Smalltalk › Frameworks & Tools › SciSmalltalk

PCA implementation issue

_‹ Previous Topic Next Topic _›

Classic

List

Threaded

3 messages Options

SergeStinckwich

PCA implementation issue

Dear all,

I try to implement a PCA (Principal Component Analysis) algorithm based on existing code of Didier.

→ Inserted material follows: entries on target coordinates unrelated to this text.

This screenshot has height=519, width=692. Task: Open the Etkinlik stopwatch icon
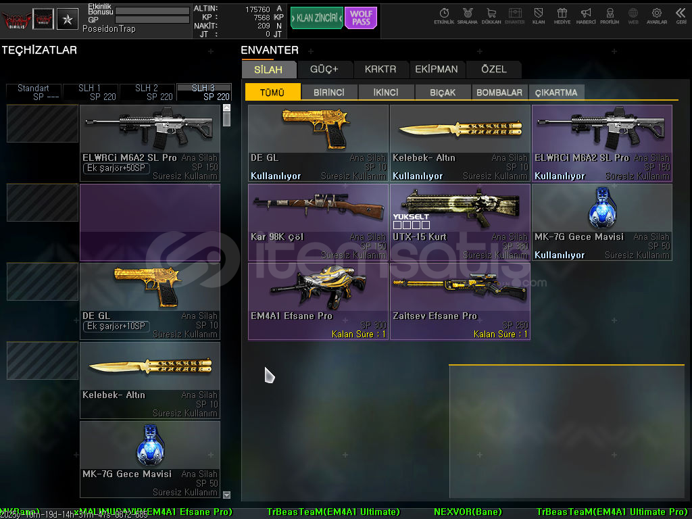point(444,16)
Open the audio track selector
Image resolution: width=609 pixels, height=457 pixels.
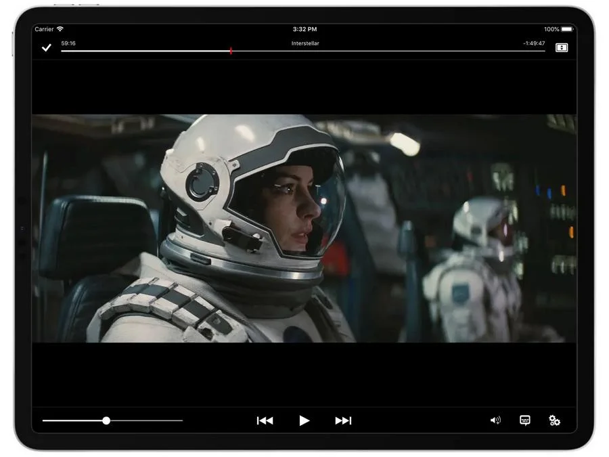(x=495, y=420)
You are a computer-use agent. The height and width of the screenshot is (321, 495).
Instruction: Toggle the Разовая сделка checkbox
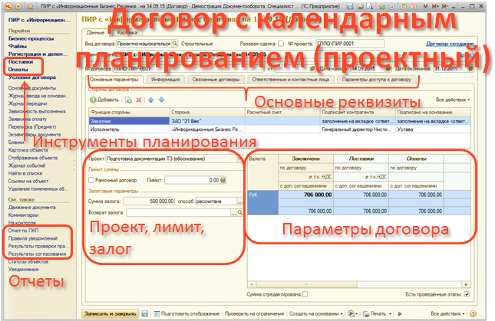[x=281, y=44]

This is an example in last version of PolyMath:
==============================================================
m := PMMatrix rows: #(#(-1 -1) #(-2 -1) #(-3 -2) #(1 1) #(2 1) #(3 2)).

"Compute PCA components"
pca := PMPrincipalComponentAnalyser new.
pca componentsNumber: 1.
pca fit: m.

"Return eigen values"
pca components.
 "#(6.616285933932035)"

"Return eigen vectors"
pca transformMatrix.
 "a PMVector(0.8384922379048739 -0.5449135408239332)"

pca transform: m.
"a PMVector(-0.29357869708094075)
a PMVector(-1.1320709349858147)
a PMVector(-1.4256496320667553)
a PMVector(0.29357869708094075)
a PMVector(1.1320709349858147)
a PMVector(1.4256496320667553)"

================================================================

If I'm doing something similar in Python, I'm not having exactly the same eigen vectors ... Apparently sign are inversed on the diagonal. I dunno why ...
=================================================================
>>> import numpy as np
>>> from sklearn.decomposition import PCA
>>> X = np.array([[-1, -1], [-2, -1], [-3, -2], [1, 1], [2, 1], [3, 2]])
>>> pca = PCA(n_components=1)
>>> pca.fit(X)
PCA(copy=True, iterated_power='auto', n_components=1, random_state=None,
  svd_solver='auto', tol=0.0, whiten=False)
>>> pca.components_
array([[-0.83849224, -0.54491354]])
>>> pca.transform(X)
array([[ 1.38340578],
       [ 2.22189802],
       [ 3.6053038 ],
       [-1.38340578],
       [-2.22189802],
       [-3.6053038 ]])
===============================================================

I can try to implement a PCA with SVD instead (like in Python) but I would like to save my time.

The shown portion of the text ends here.